Una lettrice ci ha chiesto a proposito della riproduzione di un dinosauro Saltriovenator collocata ai giardini Montanelli di Milano, all’ingresso del Museo di Storia Naturale, come i paleontologi siano arrivati alla conclusione che avesse quel colore.
Abbiamo interpellato Cristiano Dal Sasso, paleontologo del Museo di Storia Naturale di Milano, che ha supervisionato il progetto poi realizzato da Geomodel. «Il colore nei fossili non si conserva quasi mai, a causa della degradazione dei pigmenti. In questo caso, poi, non si è conservato alcun lembo di pelle, unica parte anatomica che potrebbe contenere resti di melanosomi. Dunque, la nostra colorazione tigrata è un’ipotesi, basata su fossili vegetali ritrovati in zona che documentano l’esistenza di foreste. Saltriovenator ha un’anatomia da predatore d’agguato e riteniamo che una colorazione mimetica potesse favorire l’avvicinamento delle prede».
La riproduzione del dinosauro si è basata sugli studi dei resti fossili di un Saltriovenator lungo 7,5 metri, vissuto 200 milioni di anni fa e venuto alla luce nel 1996 in una cava di Saltrio, vicino a Varese. Si tratta del più grande dinosauro carnivoro del Giurassico inferiore mai ritrovato e il più antico rappresentante al mondo del gruppo dei Ceratosauri.
Il modello riproduce fedelmente le caratteristiche anatomiche descritte dai paleontologi nell’articolo scientifico pubblicato sulla prestigiosa rivista internazionale PeerJ.
Saltriovenator zanellai era lungo otto metri e alto tre, pesava almeno una tonnellata, aveva un cranio possente di ottanta centimetri equipaggiato di denti aguzzi e seghettati e arti anteriori muniti di quattro dita, di cui tre dotate di lunghi artigli. Aveva un’andatura bipede con coda sollevata e testa protesa in avanti in atteggiamento predatorio. Andava a caccia di dinosauri erbivori e piccoli carnivori di cui probabilmente abbondavano questi ambienti nel Giurassico inferiore.
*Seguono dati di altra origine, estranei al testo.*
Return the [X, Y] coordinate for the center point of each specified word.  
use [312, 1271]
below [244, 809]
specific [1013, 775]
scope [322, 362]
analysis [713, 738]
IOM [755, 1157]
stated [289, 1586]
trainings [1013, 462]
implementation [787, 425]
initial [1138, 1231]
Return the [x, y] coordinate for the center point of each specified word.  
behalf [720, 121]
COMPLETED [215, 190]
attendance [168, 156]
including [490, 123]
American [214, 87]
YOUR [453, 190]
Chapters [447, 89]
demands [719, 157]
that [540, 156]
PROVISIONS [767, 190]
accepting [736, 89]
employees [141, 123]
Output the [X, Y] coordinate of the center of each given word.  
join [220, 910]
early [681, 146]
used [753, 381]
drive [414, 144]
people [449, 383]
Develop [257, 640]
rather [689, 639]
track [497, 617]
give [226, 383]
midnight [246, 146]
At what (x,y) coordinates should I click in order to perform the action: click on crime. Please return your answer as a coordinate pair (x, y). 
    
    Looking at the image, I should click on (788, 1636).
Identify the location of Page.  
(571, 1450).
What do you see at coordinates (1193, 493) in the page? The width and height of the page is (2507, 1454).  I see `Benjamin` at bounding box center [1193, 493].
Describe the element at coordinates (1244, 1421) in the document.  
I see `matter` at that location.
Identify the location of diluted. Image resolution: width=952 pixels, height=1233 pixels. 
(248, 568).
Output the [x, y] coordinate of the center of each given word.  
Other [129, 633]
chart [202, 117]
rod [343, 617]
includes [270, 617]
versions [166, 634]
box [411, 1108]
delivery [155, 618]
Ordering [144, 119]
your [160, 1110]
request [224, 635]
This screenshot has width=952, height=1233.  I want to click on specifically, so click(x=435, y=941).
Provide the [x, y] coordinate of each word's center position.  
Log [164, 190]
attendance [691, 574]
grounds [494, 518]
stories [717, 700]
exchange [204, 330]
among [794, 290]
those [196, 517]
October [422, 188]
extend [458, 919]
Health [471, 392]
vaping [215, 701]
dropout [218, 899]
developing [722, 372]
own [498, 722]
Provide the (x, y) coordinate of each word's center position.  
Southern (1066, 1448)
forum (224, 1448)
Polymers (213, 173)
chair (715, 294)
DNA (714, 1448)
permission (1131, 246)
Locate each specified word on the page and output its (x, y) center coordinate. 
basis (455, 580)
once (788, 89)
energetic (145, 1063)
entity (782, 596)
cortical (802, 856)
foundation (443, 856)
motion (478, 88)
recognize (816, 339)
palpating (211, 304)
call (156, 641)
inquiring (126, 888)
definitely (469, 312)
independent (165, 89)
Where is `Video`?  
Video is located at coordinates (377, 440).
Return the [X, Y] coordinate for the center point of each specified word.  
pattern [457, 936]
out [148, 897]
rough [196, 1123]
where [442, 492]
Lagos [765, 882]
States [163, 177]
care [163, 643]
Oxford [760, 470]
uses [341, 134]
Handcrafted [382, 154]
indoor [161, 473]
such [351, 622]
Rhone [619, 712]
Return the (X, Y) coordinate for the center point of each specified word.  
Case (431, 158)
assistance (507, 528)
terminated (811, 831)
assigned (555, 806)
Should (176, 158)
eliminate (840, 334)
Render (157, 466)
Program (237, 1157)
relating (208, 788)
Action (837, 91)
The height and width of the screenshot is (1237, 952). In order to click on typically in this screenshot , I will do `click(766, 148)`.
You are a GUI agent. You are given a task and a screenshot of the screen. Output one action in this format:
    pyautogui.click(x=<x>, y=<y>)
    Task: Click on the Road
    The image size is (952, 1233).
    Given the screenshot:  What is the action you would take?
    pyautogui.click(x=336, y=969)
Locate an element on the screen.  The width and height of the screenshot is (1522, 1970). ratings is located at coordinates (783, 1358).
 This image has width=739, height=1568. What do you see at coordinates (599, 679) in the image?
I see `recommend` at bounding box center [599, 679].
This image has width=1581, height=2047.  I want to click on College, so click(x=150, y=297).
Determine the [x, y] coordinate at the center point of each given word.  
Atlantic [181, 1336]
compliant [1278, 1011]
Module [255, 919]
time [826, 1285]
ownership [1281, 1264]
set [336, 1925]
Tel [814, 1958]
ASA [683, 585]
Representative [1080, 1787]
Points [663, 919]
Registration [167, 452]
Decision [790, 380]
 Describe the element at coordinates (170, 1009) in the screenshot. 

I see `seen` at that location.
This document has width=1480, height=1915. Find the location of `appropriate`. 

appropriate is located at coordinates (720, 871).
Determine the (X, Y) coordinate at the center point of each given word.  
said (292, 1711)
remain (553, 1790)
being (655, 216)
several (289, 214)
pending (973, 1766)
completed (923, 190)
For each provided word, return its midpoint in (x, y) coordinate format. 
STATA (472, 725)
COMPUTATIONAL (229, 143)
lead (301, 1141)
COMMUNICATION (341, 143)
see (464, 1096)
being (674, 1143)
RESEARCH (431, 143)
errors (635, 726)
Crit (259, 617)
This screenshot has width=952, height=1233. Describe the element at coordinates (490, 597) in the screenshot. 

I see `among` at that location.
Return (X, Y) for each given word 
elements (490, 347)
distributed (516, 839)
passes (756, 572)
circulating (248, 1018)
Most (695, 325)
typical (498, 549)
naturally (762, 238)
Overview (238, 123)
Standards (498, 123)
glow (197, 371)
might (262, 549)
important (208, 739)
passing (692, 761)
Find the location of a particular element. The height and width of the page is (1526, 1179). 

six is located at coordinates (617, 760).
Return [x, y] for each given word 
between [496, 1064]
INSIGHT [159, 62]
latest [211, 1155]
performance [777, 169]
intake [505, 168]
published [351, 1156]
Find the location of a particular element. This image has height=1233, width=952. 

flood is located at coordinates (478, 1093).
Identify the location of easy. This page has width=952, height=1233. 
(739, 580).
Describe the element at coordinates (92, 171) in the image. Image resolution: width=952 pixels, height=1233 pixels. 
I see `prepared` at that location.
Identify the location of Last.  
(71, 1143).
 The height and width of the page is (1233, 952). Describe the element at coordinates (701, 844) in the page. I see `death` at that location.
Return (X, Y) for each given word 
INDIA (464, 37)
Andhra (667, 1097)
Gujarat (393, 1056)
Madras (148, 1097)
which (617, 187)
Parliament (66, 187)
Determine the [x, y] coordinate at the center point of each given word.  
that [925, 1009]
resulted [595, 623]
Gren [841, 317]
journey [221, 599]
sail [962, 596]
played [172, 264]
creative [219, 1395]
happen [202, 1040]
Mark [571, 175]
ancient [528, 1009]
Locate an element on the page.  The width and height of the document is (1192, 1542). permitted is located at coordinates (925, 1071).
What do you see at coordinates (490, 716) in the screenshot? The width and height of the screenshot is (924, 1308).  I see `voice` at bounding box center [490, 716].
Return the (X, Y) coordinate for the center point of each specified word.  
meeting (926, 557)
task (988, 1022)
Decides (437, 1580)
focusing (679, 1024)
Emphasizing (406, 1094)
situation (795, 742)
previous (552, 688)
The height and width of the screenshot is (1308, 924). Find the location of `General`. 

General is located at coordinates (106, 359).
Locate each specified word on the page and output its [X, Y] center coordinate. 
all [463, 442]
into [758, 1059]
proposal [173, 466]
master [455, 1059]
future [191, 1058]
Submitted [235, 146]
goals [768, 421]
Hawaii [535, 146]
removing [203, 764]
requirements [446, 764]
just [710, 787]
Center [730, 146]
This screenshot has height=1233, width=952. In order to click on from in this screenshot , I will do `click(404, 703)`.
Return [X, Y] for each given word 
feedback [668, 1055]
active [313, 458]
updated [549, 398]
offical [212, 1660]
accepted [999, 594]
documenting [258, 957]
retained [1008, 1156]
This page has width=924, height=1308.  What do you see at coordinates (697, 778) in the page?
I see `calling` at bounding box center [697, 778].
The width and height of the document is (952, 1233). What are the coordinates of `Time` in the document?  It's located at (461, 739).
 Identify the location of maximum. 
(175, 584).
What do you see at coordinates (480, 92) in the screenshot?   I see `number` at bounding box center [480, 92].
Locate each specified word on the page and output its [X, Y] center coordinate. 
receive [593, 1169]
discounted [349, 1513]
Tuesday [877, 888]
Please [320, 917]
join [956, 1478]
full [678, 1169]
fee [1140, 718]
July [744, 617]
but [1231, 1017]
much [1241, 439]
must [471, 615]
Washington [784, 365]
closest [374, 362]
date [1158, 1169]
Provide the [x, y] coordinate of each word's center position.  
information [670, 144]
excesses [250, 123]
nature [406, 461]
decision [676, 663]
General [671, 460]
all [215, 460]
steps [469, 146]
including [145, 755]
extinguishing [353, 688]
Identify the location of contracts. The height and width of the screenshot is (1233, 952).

«Sebbene frammentario, lo scheletro di Saltriovenator mostra un mosaico di caratteri anatomici ancestrali e derivati, che si trovano rispettivamente nei dinosauri con mani a quattro dita, come i dilofosauri e i ceratosauri, e nei teropodi tetanuri che hanno mani con tre dita, come gli allosauri», spiega il primo autore dello studio, Cristiano Dal Sasso.